DENVER-A UnitedHealthcare initiative underway in Colorado and a handful of other states allows high-deductible PPO plan members to cut their deductibles as much as $4,000 by meeting certain wellness benchmarks. Called Vital Measures, the program launched June 1 in Colorado, Pennsylvania, Ohio and Rhode Island, and is drawing employer interest, says Cheryl Randolph, UnitedHealthcare spokesperson.

She says Vital Measures is the first program to her knowledge that will put cash directly in members' pockets. Specifically, members can earn $500 credits for meeting benchmarks in each of four different categories-body mass index (BMI), blood pressure, LDL cholesterol and tobacco/nicotine use.

Employers who purchase the voluntary plan can choose between "standard" and "generous" benchmarks. In the blood pressure area, for example, these are 140/90 (or less) and 130/85, respectively.

The premium remains the same for all members, so rather than penalizing members for being overweight with higher premiums, for example, the program incentivizes them to engage in healthier behavior, she says.

Currently, UnitedHealthcare offers the program to employers with 100 to 1,000 employees who purchase high-deductible PPOs in participating states, which were chosen largely for their high concentrations of employers offering such plans, she says.

UnitedHealthcare plans to launch Vital Measures nationally in 2008.

"There's been an increasing backlash from employees in firms that offer high-deductible health plans over the fact that there's little coverage of preventive care for healthy employees and families under these plans," says Jim Hertel, publisher, Colorado Managed Care Newsletter. "There's an effort on the part of UnitedHealthcare and other carriers to begin developing new programs that reward healthy employees and give them a positive experience from participating in a high-deductible health plan."

For consumers in states like Colorado, one of the nation's healthiest, sustaining healthy behavior is key.

"It seems unfair that the benefits of making good life decisions are rarely reflected in the way one is treated by one's health insurer," says Tom Clark, executive vice president, Metro Denver Economic Development Corp., a privately funded development engine.

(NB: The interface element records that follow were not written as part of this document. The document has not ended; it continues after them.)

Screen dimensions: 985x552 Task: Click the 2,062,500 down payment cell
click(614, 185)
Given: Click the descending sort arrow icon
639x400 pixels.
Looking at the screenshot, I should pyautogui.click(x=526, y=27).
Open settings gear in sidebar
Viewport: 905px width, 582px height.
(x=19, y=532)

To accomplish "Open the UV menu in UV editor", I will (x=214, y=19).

Clark says the solution involves "a four-letter word: cash." Lower monthly premiums aren't nearly as effective as $500 gift cards or their equivalent, he says.

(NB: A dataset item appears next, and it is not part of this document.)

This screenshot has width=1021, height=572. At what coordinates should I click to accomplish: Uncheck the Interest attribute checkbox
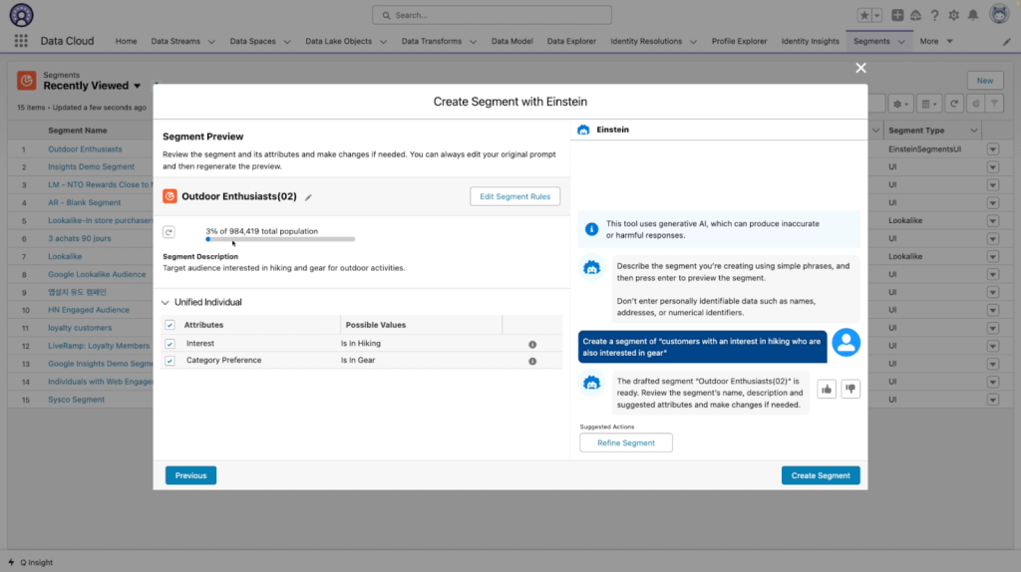coord(170,344)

Jim Carlough, regional sales director, Destiny Health, says Destiny helped pioneer this path with its Vitality empowerment plan, whose U.S. rollout began in 2000, reaching Colorado in August.

Rather than discounting deductibles, he says, the program motivates by offering benefits based on fulfilling lifestyle, education, prevention and fitness goals. Members earn "Vitality Bucks" for activities such as taking yearly biometric exams. They also earn discounts on purchases from a 5,000-item online catalog, he says.

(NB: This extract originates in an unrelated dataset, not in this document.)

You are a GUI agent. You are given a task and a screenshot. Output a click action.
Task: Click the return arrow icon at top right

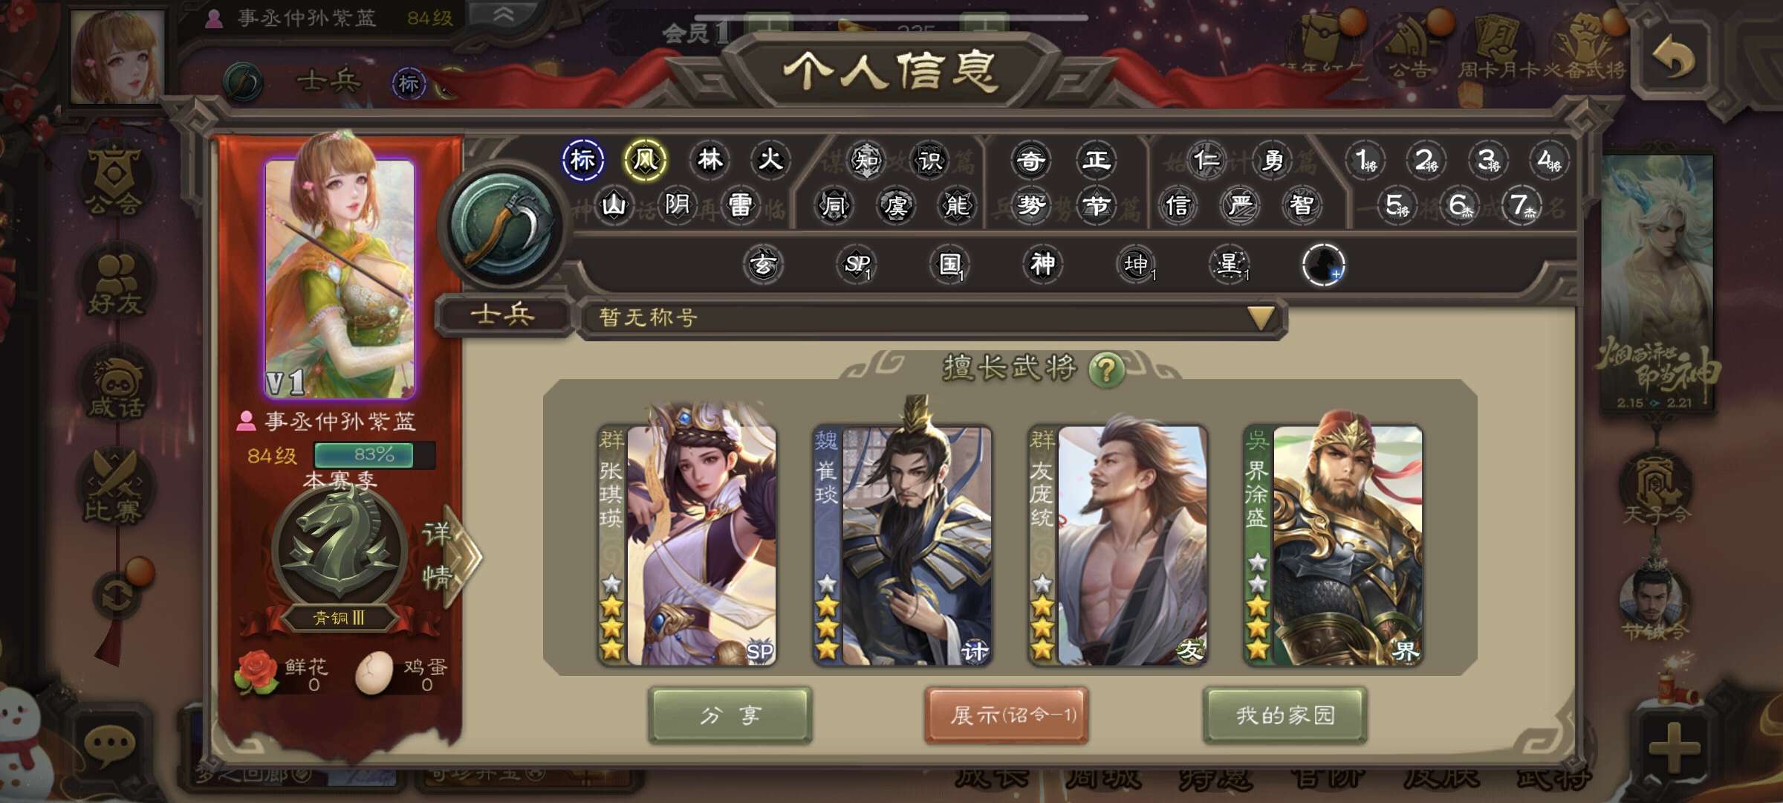(1673, 57)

"The way wellness has been delivered to customers is a one-size-fits-all program that shotguns information in the hopes that through osmosis, employees get engaged in changing their behaviors," says Rick Ninneman, president of IMA Corp.'s Employee Benefits Division. He says IMA's program, scheduled to debut in August, gives employers a comprehensive health risk management strategy, integrating plan design and incentives that could include discounted member premiums and reduced deductibles and/or copays.

The program calculates productivity impact and estimates how much an employer will reap for every dollar spent. Historically, measuring the return on traditional wellness has been inexact at best, says Ninneman. For employers, the return on the investment is probably the most important factor in any wellness program.